Al ver que el dependiente se acercaba airado, pronto a expulsarlo, repitió
conmovedoramente:
—¡Aunque sea diez soles, nada más!
El empleado, entonces, se inclinó por encima del mostrador y le dio el cocacho
acostumbrado pero a Perico le pareció que esta vez llevaba una fuerza definitiva.
—¡Quita de acá! ¿Estás loco? ¡Anda a hacer bromas a otro lugar!
Perico salió furioso de la pastelería. Con el dinero apretado entre los dedos y los
ojos húmedos, vagabundeó por los alrededores.
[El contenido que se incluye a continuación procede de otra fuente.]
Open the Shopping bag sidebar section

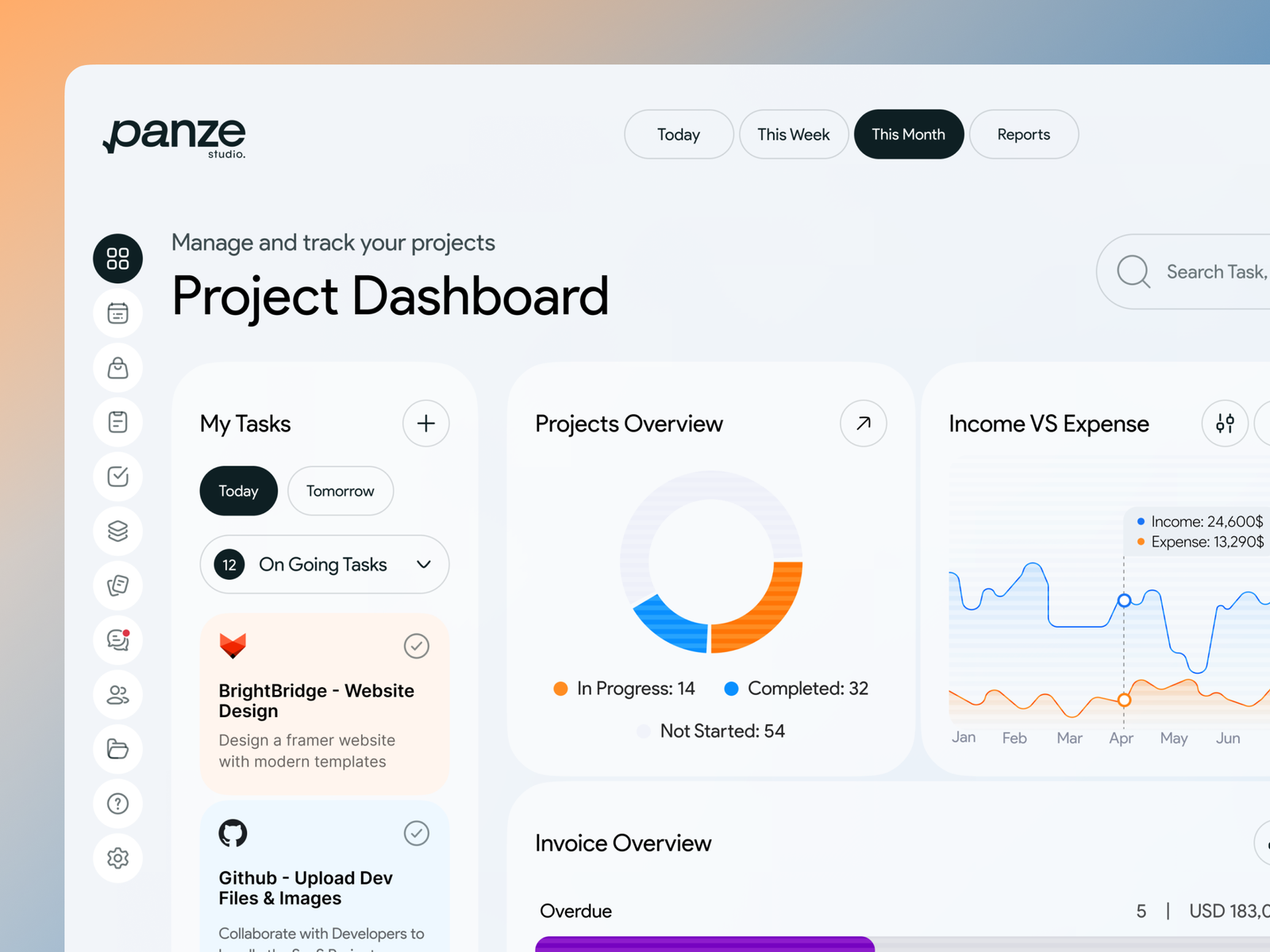point(117,367)
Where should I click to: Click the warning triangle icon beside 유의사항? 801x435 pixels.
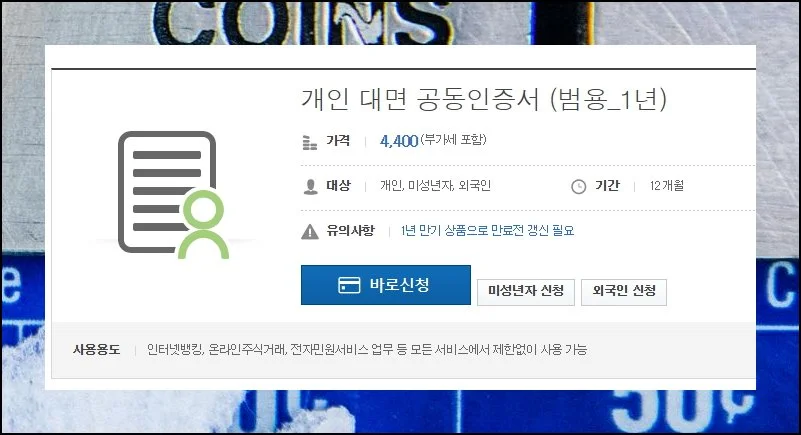coord(310,232)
Pronto llegó a los barrancos. Sentándose en lo alto del acantilado, contempló la
playa. Le pareció en ese momento difícil restituir el dinero sin ser descubierto y
maquinalmente fue arrojando las monedas una a una, haciéndolas tintinear sobre las
piedras. Al hacerlo, iba pensando que esas monedas nada valían en sus manos, y en
ese día cercano en que, grande ya y terrible, cortaría la cabeza de todos esos
hombres, de todos los mucamos de las pastelerías y hasta de los pelícanos que
graznaban indiferentes a su alrededor.